これから自分がどうなるのかも、彼女は知っている。そして受け入れている。
――そうするしかないのだ。
「買い取り先が決まって良かったな、もうちっとだけそこで待ってな」
ゴロツキに首輪から繋がる鎖を引っ張られ、エルフの女はステージ裏に放り投げられた。
「貴様っ!」
粗暴な行動に歯を立てたのは一部始終を地面に這いつくばりながら見ていた帝国兵だという赤毛の女。
「あぁ? なんだ? テメェもどうせ誰かに買われんだ、大人しくしてろアバズレ」
反抗的な目に覚えた憤りをぶつけるように赤毛の女を蹴とばし、ゴロツキは次の商品を運ぶ為ステージ袖に向かう。
ステージ裏にいるのは赤毛の女とエルフの女を含む奴隷として売り飛ばされる力無き者達と、それを見張る数人のゴロツキ。
見張りのゴロツキにばれない様、赤毛の女はゆっくりと地面に転がるエルフの女の下へ近付き、小声で語り掛けた。
「酷い目にあっただろう、心中察する」
しかしエルフの女は何も答えてくれない。
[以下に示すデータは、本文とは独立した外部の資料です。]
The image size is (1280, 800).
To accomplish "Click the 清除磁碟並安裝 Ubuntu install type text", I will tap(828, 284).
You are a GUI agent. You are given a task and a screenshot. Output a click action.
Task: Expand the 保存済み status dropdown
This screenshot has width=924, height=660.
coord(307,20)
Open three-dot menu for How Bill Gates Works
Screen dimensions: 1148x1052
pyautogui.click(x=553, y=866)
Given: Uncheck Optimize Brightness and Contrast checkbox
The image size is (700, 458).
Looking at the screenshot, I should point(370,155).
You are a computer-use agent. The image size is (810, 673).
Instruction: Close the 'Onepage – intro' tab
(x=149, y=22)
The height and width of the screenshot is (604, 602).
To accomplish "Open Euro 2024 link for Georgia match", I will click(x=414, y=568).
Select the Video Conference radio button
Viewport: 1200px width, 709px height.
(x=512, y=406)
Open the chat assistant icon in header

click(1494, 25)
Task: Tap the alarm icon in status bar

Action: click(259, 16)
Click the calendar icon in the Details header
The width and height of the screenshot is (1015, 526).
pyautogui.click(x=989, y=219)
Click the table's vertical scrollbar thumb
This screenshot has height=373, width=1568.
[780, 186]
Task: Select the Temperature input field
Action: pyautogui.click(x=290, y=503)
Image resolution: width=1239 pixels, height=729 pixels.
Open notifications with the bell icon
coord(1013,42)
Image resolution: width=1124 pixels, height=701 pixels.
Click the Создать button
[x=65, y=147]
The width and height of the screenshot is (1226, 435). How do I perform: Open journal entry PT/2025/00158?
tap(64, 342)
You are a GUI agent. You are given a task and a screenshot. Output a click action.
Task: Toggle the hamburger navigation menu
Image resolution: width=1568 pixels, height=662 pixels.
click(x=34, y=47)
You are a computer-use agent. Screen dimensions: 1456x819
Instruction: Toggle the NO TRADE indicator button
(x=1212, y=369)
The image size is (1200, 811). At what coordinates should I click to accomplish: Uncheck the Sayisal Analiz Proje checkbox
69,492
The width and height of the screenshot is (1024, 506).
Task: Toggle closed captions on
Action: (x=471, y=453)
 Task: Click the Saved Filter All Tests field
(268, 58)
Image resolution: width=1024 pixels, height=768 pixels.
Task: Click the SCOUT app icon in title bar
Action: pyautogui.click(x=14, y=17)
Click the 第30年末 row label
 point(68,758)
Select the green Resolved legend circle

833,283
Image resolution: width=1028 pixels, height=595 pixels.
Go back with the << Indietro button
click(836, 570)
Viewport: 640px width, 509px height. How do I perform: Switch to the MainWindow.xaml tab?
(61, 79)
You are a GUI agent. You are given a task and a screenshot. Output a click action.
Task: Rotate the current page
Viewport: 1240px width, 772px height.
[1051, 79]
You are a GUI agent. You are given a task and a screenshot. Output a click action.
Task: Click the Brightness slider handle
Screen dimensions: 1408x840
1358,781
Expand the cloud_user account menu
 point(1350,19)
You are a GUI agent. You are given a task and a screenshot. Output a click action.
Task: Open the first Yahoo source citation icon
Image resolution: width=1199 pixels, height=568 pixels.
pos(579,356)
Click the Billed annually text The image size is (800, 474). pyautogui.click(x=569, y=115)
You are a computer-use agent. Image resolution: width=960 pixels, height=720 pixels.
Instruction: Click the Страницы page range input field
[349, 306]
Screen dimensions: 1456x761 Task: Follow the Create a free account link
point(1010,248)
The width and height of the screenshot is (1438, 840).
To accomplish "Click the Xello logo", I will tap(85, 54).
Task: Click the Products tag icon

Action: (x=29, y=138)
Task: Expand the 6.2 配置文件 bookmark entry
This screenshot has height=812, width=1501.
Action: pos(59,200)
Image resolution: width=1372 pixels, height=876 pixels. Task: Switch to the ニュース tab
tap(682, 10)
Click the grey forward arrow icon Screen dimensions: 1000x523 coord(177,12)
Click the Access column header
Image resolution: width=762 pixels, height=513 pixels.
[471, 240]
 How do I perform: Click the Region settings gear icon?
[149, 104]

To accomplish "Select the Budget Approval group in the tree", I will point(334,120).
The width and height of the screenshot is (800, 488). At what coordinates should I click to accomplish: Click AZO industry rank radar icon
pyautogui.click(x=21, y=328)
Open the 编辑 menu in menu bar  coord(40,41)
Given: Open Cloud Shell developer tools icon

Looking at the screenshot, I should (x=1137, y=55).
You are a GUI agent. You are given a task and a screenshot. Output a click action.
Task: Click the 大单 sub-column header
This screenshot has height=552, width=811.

その極限まで弱り切った彼女の姿は赤毛の女の胸を余計に締め付ける。
「私がこうして捕まってることは帝国軍の仲間達にも伝わってるはずだ、彼らなら必ず助けに来てくれる」
ただ一人、不義を見過ごせずブラックマーケットが開かれるこの美術館に乗り込んだ。
勿論、彼らの後ろに巨悪が潜んでいるのも知っている。
しかし人を食い物にし、のうのうと生きる悪を見逃すことなどできなかった。それが彼女の正義なのだから。
「だからもう少し、もう少しの間だけ……我慢してくれ」
なんとか希望を与えようと小声で必死に訴える赤毛の女。
彼女の訴えに応えたのか、エルフの女が遂に口を開いた。
「ありがとうございます、あなたはとても強く……優しいのですね」
「そんなことはない、私はただ帝国軍として勧善懲悪を成すだけです」
善が悪に喰われるような間違いを正せる。そんな夢を見て彼女は帝国軍の門を叩いた。
ならば、こうして悪を敵視し何の罪もなく奴隷として非人道的な扱いを受けるエルフの女を助けようと試みるのも当然のこと。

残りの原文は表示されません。